──────── EXERCISE DATA

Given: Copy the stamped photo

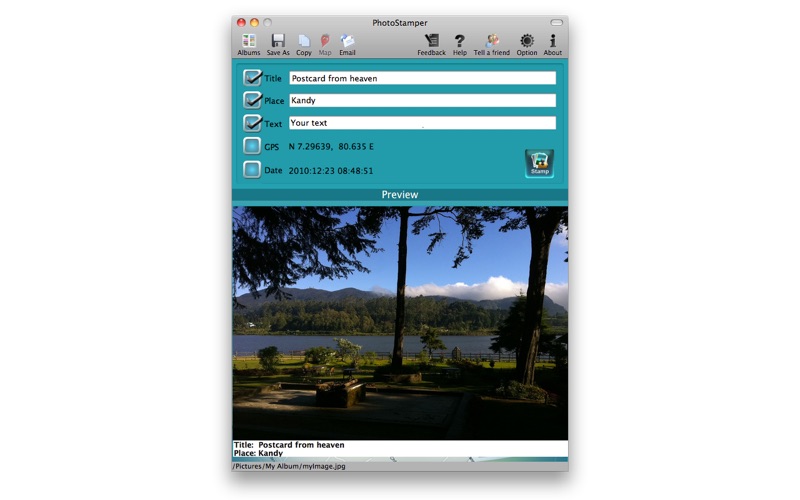Looking at the screenshot, I should click(x=304, y=42).
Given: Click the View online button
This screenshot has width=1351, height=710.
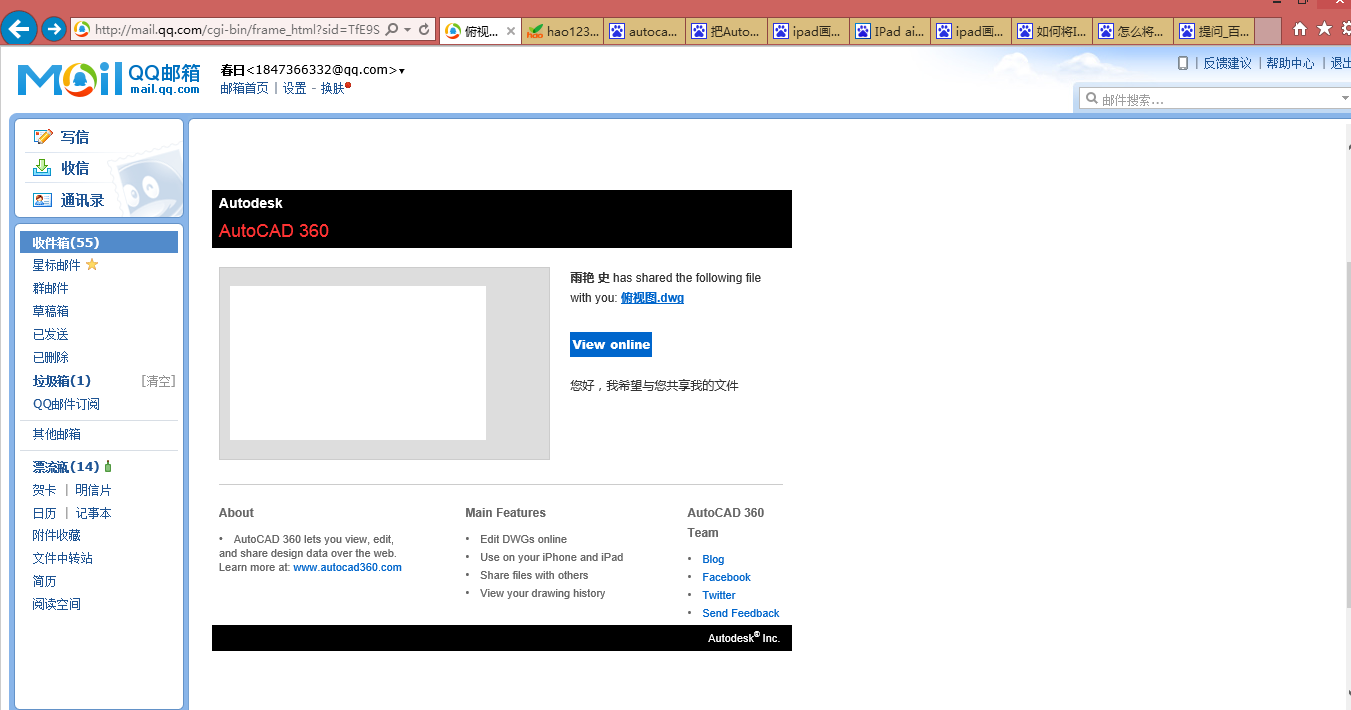Looking at the screenshot, I should 611,344.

────────────────

### [ABOUT THIS EXERCISE]
The answer consists of the records repeated exactly, without any images.

### [SOLUTION TO THIS TASK]
Given: Copy the stamped photo

Looking at the screenshot, I should click(x=304, y=42).
Given: Click the View online button
This screenshot has width=1351, height=710.
Looking at the screenshot, I should 611,344.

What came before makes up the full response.